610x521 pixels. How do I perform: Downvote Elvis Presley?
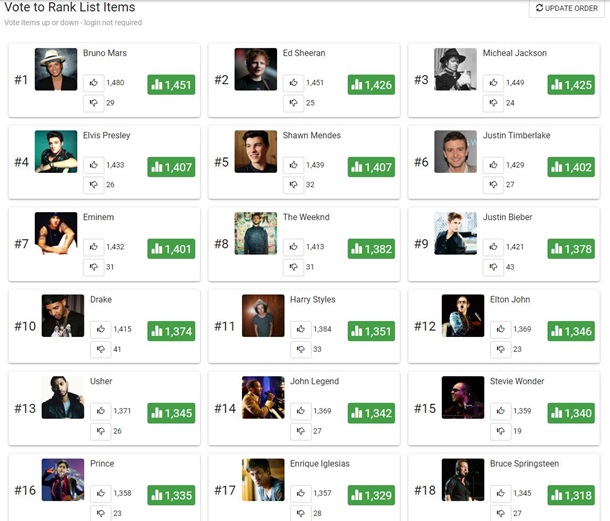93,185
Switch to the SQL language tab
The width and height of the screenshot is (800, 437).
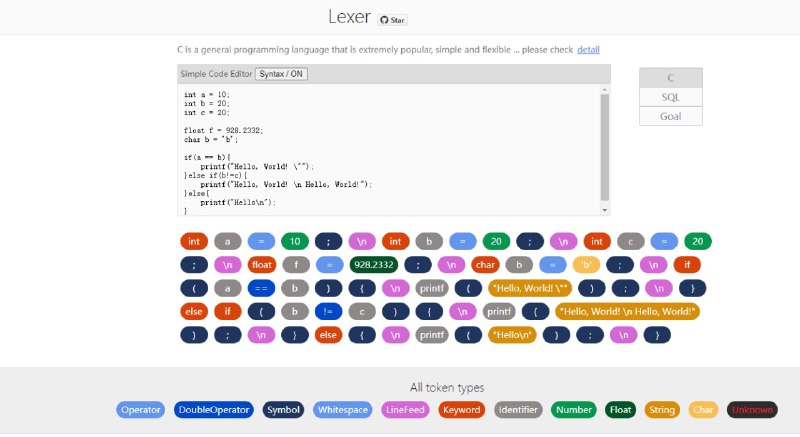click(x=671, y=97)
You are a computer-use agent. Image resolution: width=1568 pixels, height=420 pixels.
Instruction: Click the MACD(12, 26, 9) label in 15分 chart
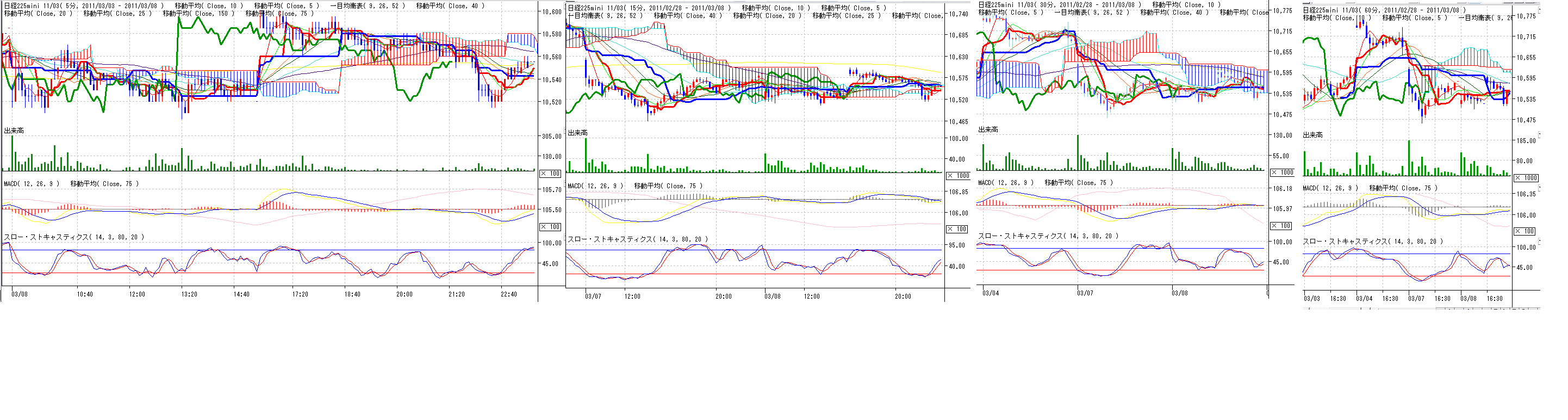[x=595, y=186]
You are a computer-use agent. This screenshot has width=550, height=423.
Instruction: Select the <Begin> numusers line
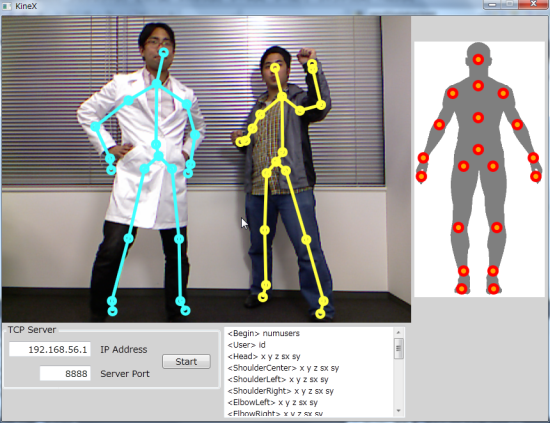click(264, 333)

Exercise task –
Pull out every line of text from the data above, character for character, and leave the pictures out.

Solved problem –
610x521 pixels. How do I perform: Downvote Elvis Presley?
93,185
Switch to the SQL language tab
The width and height of the screenshot is (800, 437).
click(x=671, y=97)
You are a computer-use agent. Image resolution: width=1568 pixels, height=420 pixels.
Instruction: Click the MACD(12, 26, 9) label in 15分 chart
[x=595, y=186]
You are a computer-use agent. This screenshot has width=550, height=423.
Instruction: Select the <Begin> numusers line
click(264, 333)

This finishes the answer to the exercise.